- A new Quinnipiac University poll has President
Donald Trump down 13 points to former Vice President Joe Biden inFlorida . - As troubling as the poll might be for the Trump campaign, the overall trend — particularly with voters aged 65 and older — is the major dynamic to pay attention to.
- Since April, Biden has gained 5 points on Trump in Florida, while Trump has seen his approval for his coronavirus response fall by 9 points.
- While Trump has gained 4 points on Biden among seniors in Florida, he still trails his Democratic challenger with them and remains unpopular among a majority of Sunshine State seniors.
- Quinnipiac polls have been found to over-sample Democrats in 2016 and 2018, but the shift in Trump's approval numbers and polling vs. Biden spell trouble in one of the most important states for the Electoral College in 2020.
President Donald Trump, officially a Florida man, is slipping in his new home state to former Vice President Joe Biden.
A new Quinnipiac University poll spells trouble for the president's reelection prospects, even factoring in Quinnipiac's tendency to over-sample Democrats in the recent past (FiveThirtyEight gives them a +0.2% mean-reverted bias for Democrats and a B+ rating).
The Thursday poll shows Biden leading Trump by 13 points in the Sunshine State, up 4 points from April.
—Political Polls (@Politics_Polls) July 23, 2020
Trump getting only 38% of the vote in Florida come Nov. 3 would be a shock and remains an unlikely prospect given the GOP's power in the state populated by wealthier retirees and a strong base of Republican voters in the Cuban-American diaspora.
Even so, the underlying trend is bad for Trump.
The president still trails Biden among seniors in Florida by 49% to 46%. Even though that's a 4-point improvement from April, Trump won the same group by 17 points over Hillary Clinton in 2016, according to exit polls. That enabled Trump to narrowly win the state by 1 percentage point.
If Trump cannot secure a firm majority among seniors in a state like Florida, his campaign will be left with minimal options to cobble together the 270 electoral votes needed to defeat Biden.
Biden's advantage among seniors, a high-turnout group typically favoring Republicans, is one of Trump's biggest impediments to pulling off his 2016 feat of losing the popular vote but nonetheless winning the electoral college.

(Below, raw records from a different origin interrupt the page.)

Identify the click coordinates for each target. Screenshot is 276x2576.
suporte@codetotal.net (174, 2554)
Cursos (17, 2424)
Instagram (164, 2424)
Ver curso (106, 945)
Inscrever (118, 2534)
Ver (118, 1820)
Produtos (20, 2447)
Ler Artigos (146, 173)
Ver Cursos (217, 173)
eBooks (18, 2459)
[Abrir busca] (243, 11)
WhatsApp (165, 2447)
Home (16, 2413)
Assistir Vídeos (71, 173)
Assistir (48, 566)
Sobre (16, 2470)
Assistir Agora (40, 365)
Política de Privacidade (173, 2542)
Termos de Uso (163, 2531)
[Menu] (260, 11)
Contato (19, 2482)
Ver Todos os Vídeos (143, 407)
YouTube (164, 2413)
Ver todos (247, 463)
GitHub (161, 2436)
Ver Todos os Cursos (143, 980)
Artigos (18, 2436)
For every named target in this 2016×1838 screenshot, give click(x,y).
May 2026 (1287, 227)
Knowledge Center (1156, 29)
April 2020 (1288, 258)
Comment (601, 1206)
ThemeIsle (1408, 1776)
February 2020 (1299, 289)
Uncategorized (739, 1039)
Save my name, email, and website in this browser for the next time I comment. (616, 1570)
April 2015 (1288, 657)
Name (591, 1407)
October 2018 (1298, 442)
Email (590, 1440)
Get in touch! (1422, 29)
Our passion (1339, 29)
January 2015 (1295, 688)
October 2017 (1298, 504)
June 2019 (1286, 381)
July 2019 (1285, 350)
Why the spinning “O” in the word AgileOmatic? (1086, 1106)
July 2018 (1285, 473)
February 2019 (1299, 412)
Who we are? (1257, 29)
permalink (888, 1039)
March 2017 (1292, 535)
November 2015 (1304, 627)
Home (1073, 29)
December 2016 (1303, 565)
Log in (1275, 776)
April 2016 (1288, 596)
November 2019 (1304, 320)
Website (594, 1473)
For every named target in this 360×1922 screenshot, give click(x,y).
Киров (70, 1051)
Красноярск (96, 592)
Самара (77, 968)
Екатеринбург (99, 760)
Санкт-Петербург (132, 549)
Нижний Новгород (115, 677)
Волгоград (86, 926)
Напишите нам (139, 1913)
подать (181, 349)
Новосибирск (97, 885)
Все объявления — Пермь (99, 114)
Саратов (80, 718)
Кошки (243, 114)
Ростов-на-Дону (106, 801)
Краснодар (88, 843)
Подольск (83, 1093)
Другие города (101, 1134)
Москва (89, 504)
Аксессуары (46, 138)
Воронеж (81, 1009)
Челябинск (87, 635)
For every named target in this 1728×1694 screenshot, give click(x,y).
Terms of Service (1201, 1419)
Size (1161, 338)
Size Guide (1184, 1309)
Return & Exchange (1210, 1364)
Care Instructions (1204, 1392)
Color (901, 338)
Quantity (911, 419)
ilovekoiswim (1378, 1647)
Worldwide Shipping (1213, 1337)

Forty-six percent of Florida seniors have a "strongly unfavorable" view of Trump. That category was not included in the April poll, where Trump's overall approval among the demographic was only 42% to begin with.
Compare that to Republican Gov. Ron DeSantis, who sits at 51% approval among voters 65 and older, and a troubling dynamic comes into view for the president relative to a pro-GOP base of voters who have also soured on DeSantis over his coronavirus response.
To get back to a safe position in Florida, Trump will have to ramp up his favorability with seniors compared to Biden rapidly.
But getting away from trailing Biden with seniors to that 17% advantage from 2016 will be a steep task with less than four months to go, and the coronavirus shows no signs of slowing down in the Sunshine State yet.